La Marine française reçoit en ce moment 100 T et en demandera encore autant. Soit 200 T en tout. Il est possible que nous ayons à livrer en plus 100 T environ à l'"Aigle" donc 2/300 T maximum.
Le bateau du prince des Pays-Bas a pris 76 T et un petit bateau de plaisance français "Fauvette" 10 T. Rubattino, rien.
La demande n'a donc pas excédé 500 T, jusqu'à présent. Nous espérons bien au retour d'Ismaïlia, avoir d'autres demandes, mais ce sera loin d'être ce que nous avions le droit d'espérer.
Nous craignons un encombrement de charbons ici, surtout si les travaux ne sont pas immédiatement continués.

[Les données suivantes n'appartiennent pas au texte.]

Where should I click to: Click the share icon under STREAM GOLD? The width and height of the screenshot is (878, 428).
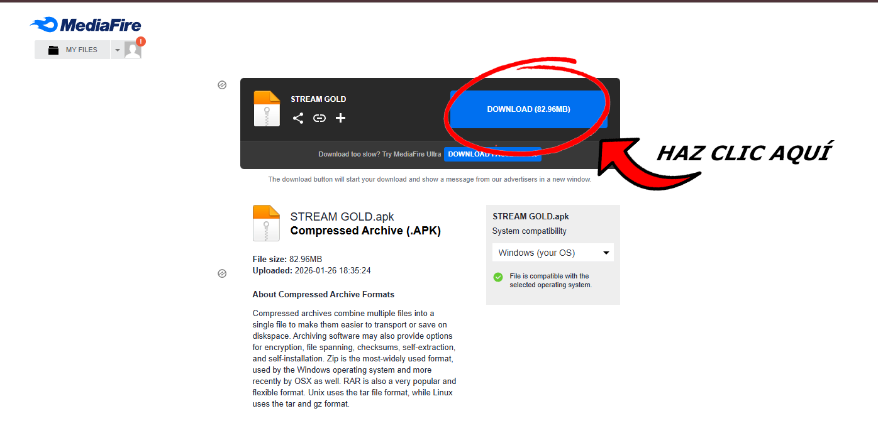tap(298, 118)
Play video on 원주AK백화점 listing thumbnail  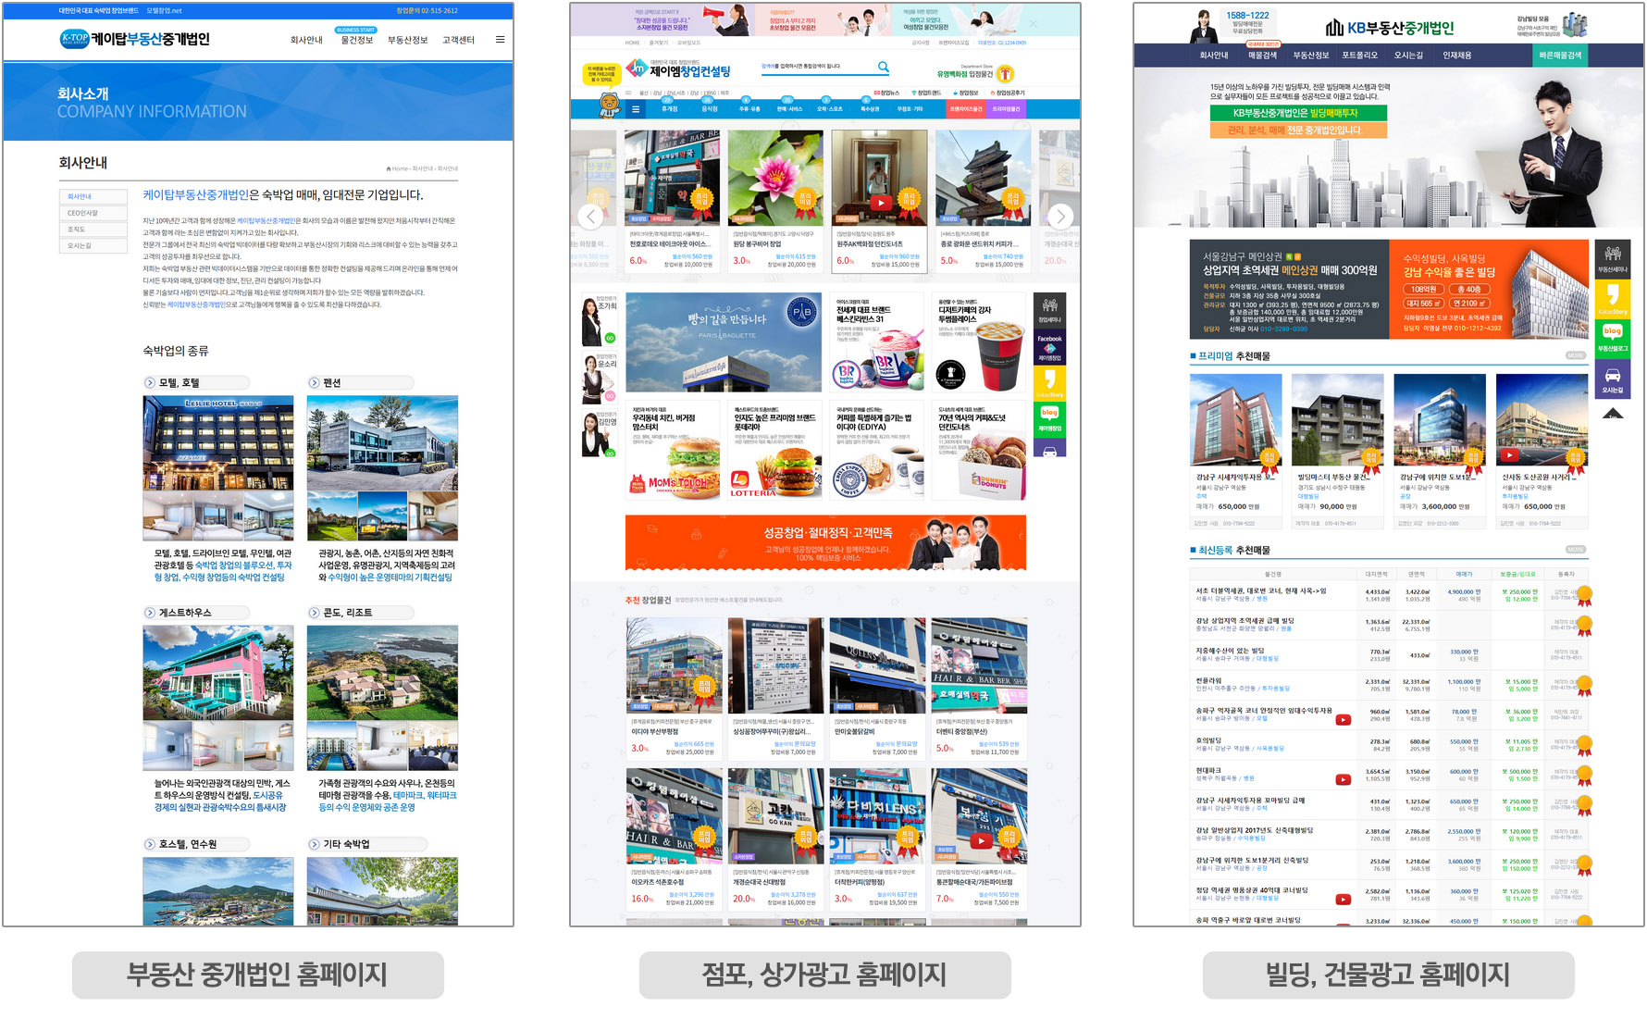click(880, 203)
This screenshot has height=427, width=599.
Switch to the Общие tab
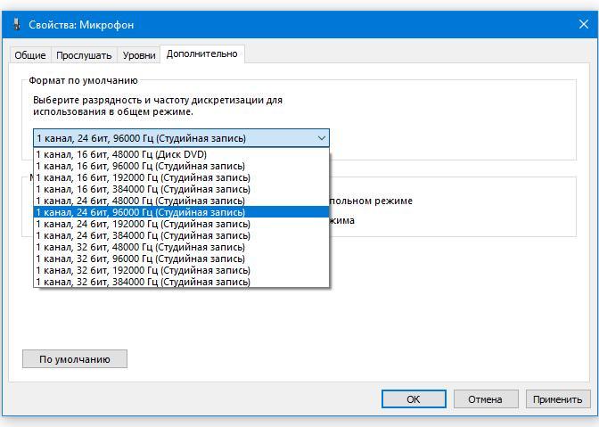click(29, 55)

On dit que l'entreprise Lavalley considère les travaux comme terminés et demande la gratification de 3 millions stipulés et que d'un autre côté la Compagnie n'acceptera pas le Canal qui n'est pas terminé suivant les conditions de largeur et de profondeur.
Dans tous les cas les travaux seront continués et le seront par M. Lavalley, soit pour son compte, soit pour celui de la Compagnie.

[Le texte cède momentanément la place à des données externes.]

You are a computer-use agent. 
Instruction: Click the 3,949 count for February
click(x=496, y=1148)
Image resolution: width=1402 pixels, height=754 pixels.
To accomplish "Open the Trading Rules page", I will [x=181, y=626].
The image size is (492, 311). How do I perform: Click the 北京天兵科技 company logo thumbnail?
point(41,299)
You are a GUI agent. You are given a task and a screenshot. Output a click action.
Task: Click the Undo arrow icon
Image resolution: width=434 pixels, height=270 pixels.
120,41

Nous avons eu, il y a quelques jours, la visite de MM. Rostand, Savon et Coste, qui sont toujours ensemble et qui suivant l'expression de M. Rostand sont les caniches de Lavalley.
Coste nous a offert de se charger de toutes nos manutentions à 5 F 50, y compris la mise en soutes. C'est le tarif imprimé et ce prix est le même pour tout le monde.
Nous avons demandé à M. Coste s'il pensait faire le commerce de charbons, il a répondu : non pour lui Coste, mais qu'il ne pouvait pas s'engager pour Coste représentant Bazin - ou pour Coste représentant Savon, c'est-à-dire qu'il fera du charbon et que nous aurons une concurrence, très puissante, s'il est le fournisseur de Lavalley, insignifiante si nous avons cette fourniture. En un mot Coste est l'ennemi de Worms. Cette société marseillaise tenait ici le haut du pavé, ils voient s'établir une maison qui veut prendre le premier rang, et ils lui feront une guerre sourde mais acharnée.
Le point principal est de ne pas perdre la fourniture de l'entreprise. Il nous est impossible ici d'en parler, personne ne sait ou ne veut savoir ce qui se fera.
Nous n'avons pu voir personne, ni M. [Dupin] des Messageries, ni Herring de Bombay, le calme va se rétablir dans un ou deux jours et il est probable qu'on pourra parler d'affaires.
Nous avons environ 20 chalands pleins de charbon qui attendent les ordres, j'espère bien que M. Guichard tiendra sa promesse et ne fera pas payer la location, s'il en était autrement nous aurions à payer environ 5.000 F de loyer à la Compagnie ce qui n'est pas gai.
Il est difficile de se figurer loin de Port-Saïd, les anxiétés dans lesquelles nous sommes et les préoccupations et les inquiétudes qui nous poursuivent, nous ne basons nos calculs que sur des probabilités, rien n'est établi et stable - hier encore personne ne croyait au passage sans accidents. Dans la joie qu'a causée la bonne nouvelle, il se mêle des craintes pour le retour. Ne soyez donc pas étonné si nos lettres n'arrivent pas toutes avec la même suite d'idées, nous n'avons qu'un but, faire de bonnes affaires et placer haut la maison, mais nos moyens d'exécution dépendront de la tournure que prendront les choses ici.
Recevez mes salutations dévouées.
Lucien Labosse
Le Bebride que nous recevons ici par "Duchess" est très mauvais, très menu et de mauvaise apparence. Le "Jenny" de Grimsby est au contraire superbe. Envoyez-nous donc autant que possible du Grimsby, surtout avec une différence de 2/- à 2/6 sur le fret de Newcastle.